Monday Musings: Women in Translation + Black Women's Equal Pay 7/31/17

July 31, 2017
Monday Musings, InToriLex, BookBlogger, Black Women's Equal Pay, Women in Translation Month


 I have not posted on my blog since June. In that time I have been working on more writing and dealing with an ankle injury. My ankle injury put me really behind at work as well as personnel changes at my law firm. 

Long story short just going to work and taking care of my home life has monopolized a lot of my time for the past few months. I have been reading but very slowly, and I have many reviews I will be writing this month. For authors and publishers who have been contacting me, I sincerely apologize but plan on getting to your emails sometime this week.
In other news I did win an award for my work and I am proud. It's hard to photograph because it is very glossy


August is women in translation month. #WITMonth began in 2014 to raise awareness about women in translation receiving less attention for their works. You can participate in the conversation by using the hashtag on twitter and following  Women in Translation on Twitter: @Read_WIT.

The Women in Translation website is a great resource for announcements and suggested works that you should check out.
The Organizers have included the following suggestions for how you can participate.
  1. Booksellers and librarians: Make a #WITMonth table and promote your favorite books by women writers in translation, alongside newer releases. If someone is looking for some different recommendations, help guide them to some of the brilliant women in translation out there.
  2. Bloggers and journalists: Talk about the issue! Look at your own stats and ratios, question your reading biases. Address the issue and help raise awareness.
  3. Reviewers: Review new and backlog titles by women writers in translation, from all languages and from all over the world. Help bring these books to the public’s notice.
  4. Publishers: Release your existing ratios and acknowledge any imbalances you might have.

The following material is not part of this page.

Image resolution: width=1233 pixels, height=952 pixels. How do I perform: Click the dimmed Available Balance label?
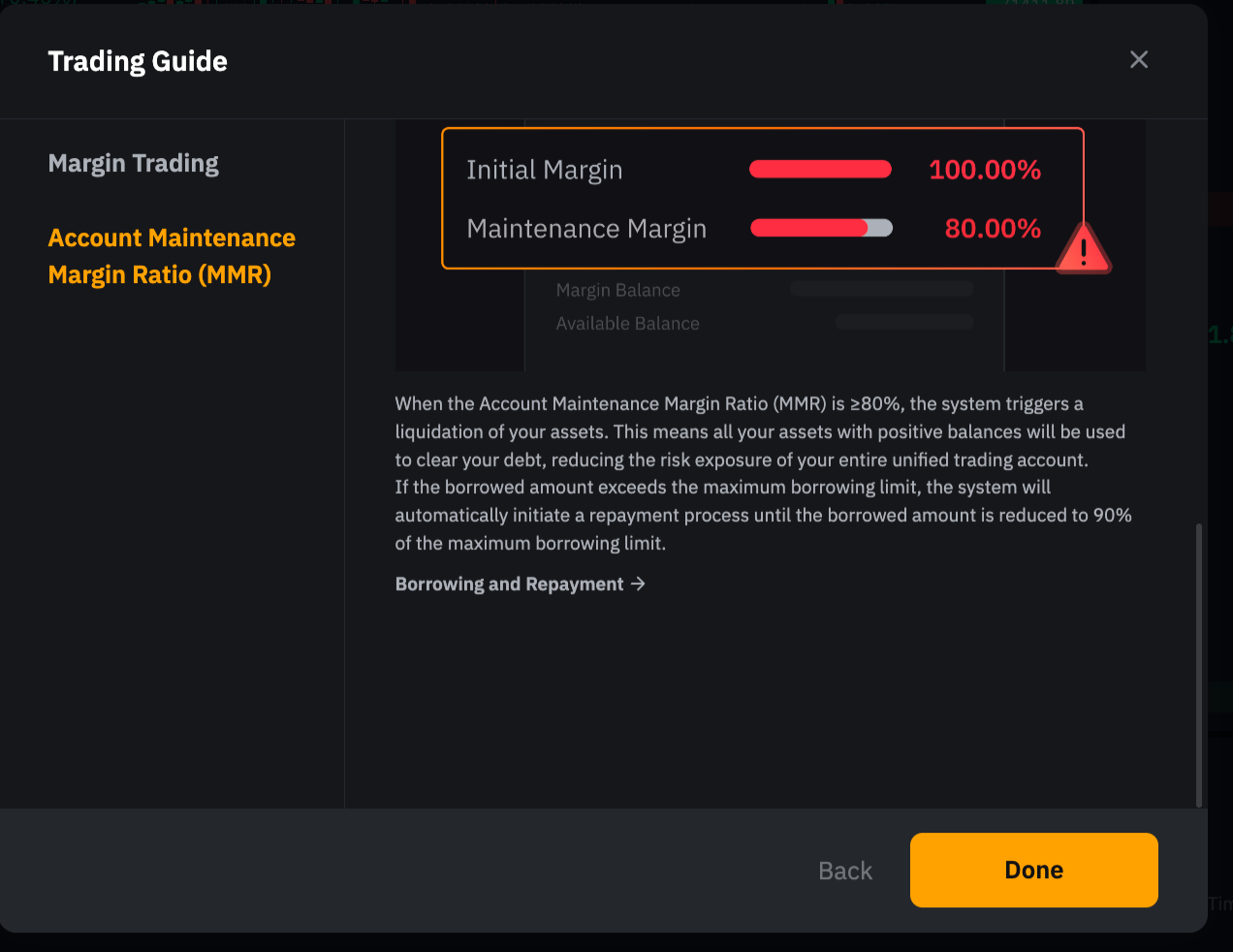pos(627,324)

Try to find more of the brilliant women writers we all know are writing in all sorts of languages, all over the world. If you’re struggling, see the lists compiled by women critics and translators for LitHub.
  5. Readers: Read, discuss, and share. Please use the #WITMonth tag as much as you can.


July 31st is #BlackWomensEqualPay Day it is a campaign being promoted by Equal Pay Today, that seeks to raise awareness about the troubling wage gap black women face in the workforce.

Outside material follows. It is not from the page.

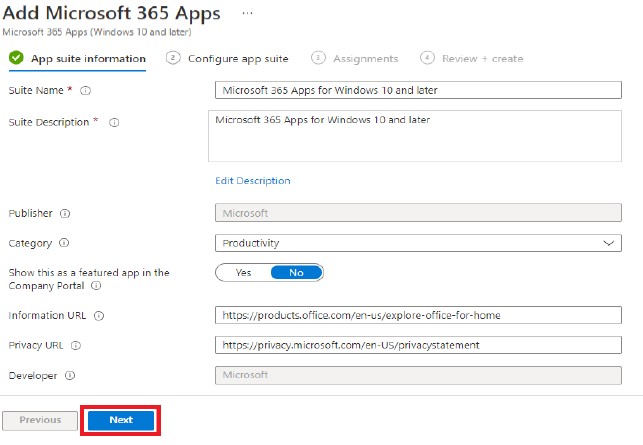Select No for featured app toggle
The height and width of the screenshot is (445, 643).
click(x=296, y=273)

Visit www.blackwomensequalpayday.org for more details. And don't forget to follow us on Twitter at @equalpay2dayorg and at https://www.facebook.com/EqualPayToday/.

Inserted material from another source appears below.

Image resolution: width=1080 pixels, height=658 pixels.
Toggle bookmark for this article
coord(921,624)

Facts from the National Women's Law Center

Black women’s wage gap has persisted for decades.
  • In 1967, the earliest year for which data are available, a Black woman working full time, year round typically made only 43 cents for every dollar paid to white men.
  • By 2015, the most recent year for which data are available, that gap had narrowed by 20 cents, but Black women working full time, year round were still only paid 63 cents for every dollar paid to white, non-Hispanic men.
Black women are over represented in low wage jobs, and underrepresented in high wage jobs.
  • Black women make up 10 percent of the low wage workforce, or jobs that typically pay less than $11 per hour, or about $22,880 annually, while they make up just 6.2 percent of the overall workforce.
  • Black women’s share of the high wage workforce—jobs that pay more than $48 per hour, or about $100,000 annually, is less than half their representation in the overall workforce. They make up only 2.7 percent of workers in these jobs, but 6.2 percent of the overall workforce.
As a young black attorney this reality reminds me of just how much work is left to do to end the wage gap and address institutionalized racism. Black women excel and work just as hard as their counter parts but the wage gap contributes to the wealth gap in black communities. The wage gap doesn't even address the emotional toil experiencing racism while working and dealing with clients has on minorities in the work place. Support those who are marginalized around you and remember that although the world is not fair, but you can still make a difference in it.